■ **DOCUMENT**:
# base for Scotland--HGVC Craigendorrah or Diamond Kenmore Club-Perthshire



## elaine (Feb 16, 2018)

I got a match for HGVC Craigendorrah for July. Deciding between HGVC and paying cash for either HGVC near Aviemore or Kenmore Club in Perthshire for 4 nights. We want to see castles, great scenery, some hiking with teens. I'm thinking Perthshire might be a better base, and it's look a lot closer that Craigendorrah. spending 2 days in EDI pre and then flying out of GLA. thoughts?


----------



## Passepartout (Feb 16, 2018)

It would be an easy choice for me, but probably for different reasons than for you. DW and I got married in Pitlochry, about a dozen miles from Kenmore Club. I'd love to go back and explore the area. We were a bit 'preoccupied' on the last visit.


----------



## alexb (Feb 16, 2018)

There are some great walking trails at Craigendarroch and you have Balmoral Castle on your 
Door step.
You can go hicking to lochnagar.
There is the old railway line you can cycle along or walk.


----------



## alexb (Feb 16, 2018)

Craigendarroch has snooker,table tennis,tennis,squash and a nice pool .
The onsite restaurant is very popular and very reasonably priced.
If you have a lodge they are good size units and have all been updated with new bathrooms.
There would also be a lot of activities at Aviemore for your teens.
The units at Aviemore are not as nice as Craigendarroch and the pool is a lot smaller.
I own at both of these resorts


----------



## ailin (Feb 16, 2018)

alexb said:


> Craigendarroch has snooker,table tennis,tennis,squash and a nice pool .
> The onsite restaurant is very popular and very reasonably priced.
> If you have a lodge they are good size units and have all been updated with new bathrooms.
> There would also be a lot of activities at Aviemore for your teens.
> ...

■ **PROVIDED DATA**:
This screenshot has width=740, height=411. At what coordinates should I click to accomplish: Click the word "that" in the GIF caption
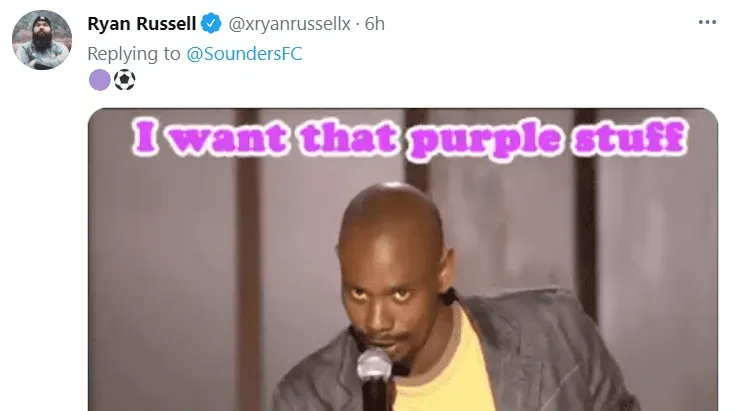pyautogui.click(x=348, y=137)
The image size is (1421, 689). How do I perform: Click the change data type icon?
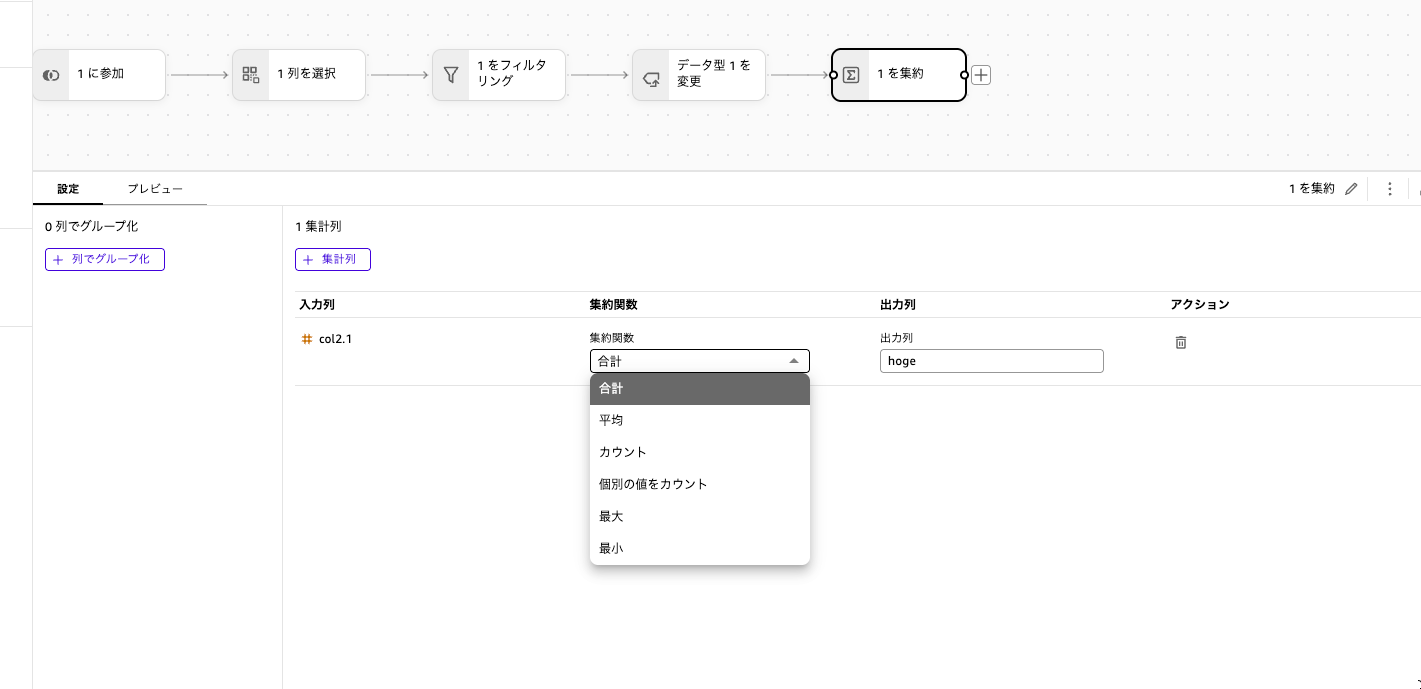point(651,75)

■ **TASK DIRECTIONS**: In the forum thread about a base in Scotland, list every facility named in the sentence that begins "Craigendarroch has". Answer from the forum thread about a base in Scotland and nothing else.

■ **WORKED ANSWER**:
- Snooker
- Table tennis
- Tennis
- Squash
- A pool